*** Extracted material ***
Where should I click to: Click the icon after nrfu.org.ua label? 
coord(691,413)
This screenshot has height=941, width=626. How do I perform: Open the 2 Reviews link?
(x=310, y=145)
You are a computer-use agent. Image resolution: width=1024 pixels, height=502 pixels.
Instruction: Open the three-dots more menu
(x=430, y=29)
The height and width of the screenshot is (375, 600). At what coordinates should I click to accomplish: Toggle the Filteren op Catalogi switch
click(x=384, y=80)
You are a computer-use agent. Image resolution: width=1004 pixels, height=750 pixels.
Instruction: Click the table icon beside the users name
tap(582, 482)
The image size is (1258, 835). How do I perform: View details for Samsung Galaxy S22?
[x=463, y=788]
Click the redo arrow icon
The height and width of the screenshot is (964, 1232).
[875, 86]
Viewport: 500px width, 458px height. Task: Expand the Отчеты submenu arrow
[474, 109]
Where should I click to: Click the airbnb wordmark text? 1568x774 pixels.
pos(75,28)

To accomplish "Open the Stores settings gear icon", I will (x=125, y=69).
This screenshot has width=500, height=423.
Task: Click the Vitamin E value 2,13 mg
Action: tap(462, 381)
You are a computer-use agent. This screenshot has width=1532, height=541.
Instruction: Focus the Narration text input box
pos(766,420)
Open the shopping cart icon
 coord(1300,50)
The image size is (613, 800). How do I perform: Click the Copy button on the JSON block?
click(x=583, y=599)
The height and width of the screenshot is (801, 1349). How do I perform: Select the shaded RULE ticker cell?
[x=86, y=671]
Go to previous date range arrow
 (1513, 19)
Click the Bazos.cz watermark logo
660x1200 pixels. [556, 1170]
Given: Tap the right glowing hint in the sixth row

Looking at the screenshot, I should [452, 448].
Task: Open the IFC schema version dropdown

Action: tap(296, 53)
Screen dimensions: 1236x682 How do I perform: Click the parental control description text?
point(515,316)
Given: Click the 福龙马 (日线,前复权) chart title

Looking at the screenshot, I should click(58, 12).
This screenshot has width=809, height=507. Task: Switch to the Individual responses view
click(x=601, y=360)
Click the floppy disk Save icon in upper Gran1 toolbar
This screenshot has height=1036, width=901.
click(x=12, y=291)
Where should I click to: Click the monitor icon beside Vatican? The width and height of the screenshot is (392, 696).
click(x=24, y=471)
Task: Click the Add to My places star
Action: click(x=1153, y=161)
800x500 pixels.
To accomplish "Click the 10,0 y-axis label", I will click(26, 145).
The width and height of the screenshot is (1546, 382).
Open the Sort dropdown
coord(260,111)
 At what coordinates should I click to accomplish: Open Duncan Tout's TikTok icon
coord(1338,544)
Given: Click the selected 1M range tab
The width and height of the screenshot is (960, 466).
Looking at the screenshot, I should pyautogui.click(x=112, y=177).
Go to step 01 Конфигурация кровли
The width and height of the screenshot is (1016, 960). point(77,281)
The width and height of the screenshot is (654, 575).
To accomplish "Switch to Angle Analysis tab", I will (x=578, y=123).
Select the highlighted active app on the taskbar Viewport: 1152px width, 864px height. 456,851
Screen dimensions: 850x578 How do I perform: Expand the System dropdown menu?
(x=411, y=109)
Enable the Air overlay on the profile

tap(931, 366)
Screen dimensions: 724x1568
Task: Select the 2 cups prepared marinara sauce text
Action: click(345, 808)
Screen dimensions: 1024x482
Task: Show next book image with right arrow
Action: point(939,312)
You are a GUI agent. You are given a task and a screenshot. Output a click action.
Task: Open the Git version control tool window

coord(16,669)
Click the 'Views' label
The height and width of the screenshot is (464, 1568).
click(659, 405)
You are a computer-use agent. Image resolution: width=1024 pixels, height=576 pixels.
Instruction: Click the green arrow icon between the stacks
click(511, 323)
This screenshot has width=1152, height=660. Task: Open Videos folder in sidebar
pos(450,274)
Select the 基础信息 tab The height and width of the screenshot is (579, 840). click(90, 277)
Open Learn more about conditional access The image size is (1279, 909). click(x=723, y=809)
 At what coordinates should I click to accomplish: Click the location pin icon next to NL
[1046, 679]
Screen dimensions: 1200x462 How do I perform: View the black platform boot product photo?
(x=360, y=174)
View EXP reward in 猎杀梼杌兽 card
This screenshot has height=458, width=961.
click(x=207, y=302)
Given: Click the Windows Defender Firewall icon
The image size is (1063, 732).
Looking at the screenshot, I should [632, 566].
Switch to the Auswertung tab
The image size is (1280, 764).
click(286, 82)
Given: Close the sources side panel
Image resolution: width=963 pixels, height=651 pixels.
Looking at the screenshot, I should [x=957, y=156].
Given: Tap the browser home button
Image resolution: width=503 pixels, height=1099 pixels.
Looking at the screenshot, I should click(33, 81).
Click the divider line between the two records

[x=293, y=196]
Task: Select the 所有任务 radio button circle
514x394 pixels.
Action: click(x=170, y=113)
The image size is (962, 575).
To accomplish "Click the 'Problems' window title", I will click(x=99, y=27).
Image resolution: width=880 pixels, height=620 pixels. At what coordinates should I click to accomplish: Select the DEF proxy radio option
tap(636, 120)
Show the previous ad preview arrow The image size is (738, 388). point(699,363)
*** End of Extracted material ***
__What the task requires__
Set down the entries again, exactly as they stand above.

__Your solution__
Where should I click to: Click the icon after nrfu.org.ua label? 
coord(691,413)
This screenshot has height=941, width=626. How do I perform: Open the 2 Reviews link?
(x=310, y=145)
You are a computer-use agent. Image resolution: width=1024 pixels, height=502 pixels.
Instruction: Open the three-dots more menu
(x=430, y=29)
The height and width of the screenshot is (375, 600). At what coordinates should I click to accomplish: Toggle the Filteren op Catalogi switch
click(x=384, y=80)
You are a computer-use agent. Image resolution: width=1004 pixels, height=750 pixels.
Instruction: Click the table icon beside the users name
tap(582, 482)
The image size is (1258, 835). How do I perform: View details for Samsung Galaxy S22?
[x=463, y=788]
Click the redo arrow icon
The height and width of the screenshot is (964, 1232).
[875, 86]
Viewport: 500px width, 458px height. Task: Expand the Отчеты submenu arrow
[474, 109]
Where should I click to: Click the airbnb wordmark text? 1568x774 pixels.
pos(75,28)

To accomplish "Open the Stores settings gear icon", I will (x=125, y=69).
This screenshot has width=500, height=423.
Task: Click the Vitamin E value 2,13 mg
Action: tap(462, 381)
You are a computer-use agent. This screenshot has width=1532, height=541.
Instruction: Focus the Narration text input box
pos(766,420)
Open the shopping cart icon
 coord(1300,50)
The image size is (613, 800). How do I perform: Click the Copy button on the JSON block?
click(x=583, y=599)
The height and width of the screenshot is (801, 1349). How do I perform: Select the shaded RULE ticker cell?
[x=86, y=671]
Go to previous date range arrow
 (1513, 19)
Click the Bazos.cz watermark logo
660x1200 pixels. [556, 1170]
Given: Tap the right glowing hint in the sixth row

Looking at the screenshot, I should [452, 448].
Task: Open the IFC schema version dropdown

Action: tap(296, 53)
Screen dimensions: 1236x682 How do I perform: Click the parental control description text?
point(515,316)
Given: Click the 福龙马 (日线,前复权) chart title

Looking at the screenshot, I should click(58, 12).
This screenshot has width=809, height=507. Task: Switch to the Individual responses view
click(x=601, y=360)
Click the floppy disk Save icon in upper Gran1 toolbar
This screenshot has height=1036, width=901.
click(x=12, y=291)
Where should I click to: Click the monitor icon beside Vatican? The width and height of the screenshot is (392, 696).
click(x=24, y=471)
Task: Click the Add to My places star
Action: click(x=1153, y=161)
800x500 pixels.
To accomplish "Click the 10,0 y-axis label", I will click(26, 145).
The width and height of the screenshot is (1546, 382).
Open the Sort dropdown
coord(260,111)
 At what coordinates should I click to accomplish: Open Duncan Tout's TikTok icon
coord(1338,544)
Given: Click the selected 1M range tab
The width and height of the screenshot is (960, 466).
Looking at the screenshot, I should pyautogui.click(x=112, y=177).
Go to step 01 Конфигурация кровли
The width and height of the screenshot is (1016, 960). point(77,281)
The width and height of the screenshot is (654, 575).
To accomplish "Switch to Angle Analysis tab", I will (x=578, y=123).
Select the highlighted active app on the taskbar Viewport: 1152px width, 864px height. 456,851
Screen dimensions: 850x578 How do I perform: Expand the System dropdown menu?
(x=411, y=109)
Enable the Air overlay on the profile

tap(931, 366)
Screen dimensions: 724x1568
Task: Select the 2 cups prepared marinara sauce text
Action: click(345, 808)
Screen dimensions: 1024x482
Task: Show next book image with right arrow
Action: point(939,312)
You are a GUI agent. You are given a task and a screenshot. Output a click action.
Task: Open the Git version control tool window

coord(16,669)
Click the 'Views' label
The height and width of the screenshot is (464, 1568).
click(659, 405)
You are a computer-use agent. Image resolution: width=1024 pixels, height=576 pixels.
Instruction: Click the green arrow icon between the stacks
click(511, 323)
This screenshot has width=1152, height=660. Task: Open Videos folder in sidebar
pos(450,274)
Select the 基础信息 tab The height and width of the screenshot is (579, 840). click(90, 277)
Open Learn more about conditional access The image size is (1279, 909). click(x=723, y=809)
 At what coordinates should I click to accomplish: Click the location pin icon next to NL
[1046, 679]
Screen dimensions: 1200x462 How do I perform: View the black platform boot product photo?
(x=360, y=174)
View EXP reward in 猎杀梼杌兽 card
This screenshot has height=458, width=961.
click(x=207, y=302)
Given: Click the Windows Defender Firewall icon
The image size is (1063, 732).
Looking at the screenshot, I should [632, 566].
Switch to the Auswertung tab
The image size is (1280, 764).
click(286, 82)
Given: Close the sources side panel
Image resolution: width=963 pixels, height=651 pixels.
Looking at the screenshot, I should [x=957, y=156].
Given: Tap the browser home button
Image resolution: width=503 pixels, height=1099 pixels.
Looking at the screenshot, I should click(33, 81).
Click the divider line between the two records

[x=293, y=196]
Task: Select the 所有任务 radio button circle
514x394 pixels.
Action: click(x=170, y=113)
The image size is (962, 575).
To accomplish "Click the 'Problems' window title", I will click(x=99, y=27).
Image resolution: width=880 pixels, height=620 pixels. At what coordinates should I click to accomplish: Select the DEF proxy radio option
tap(636, 120)
Show the previous ad preview arrow The image size is (738, 388). point(699,363)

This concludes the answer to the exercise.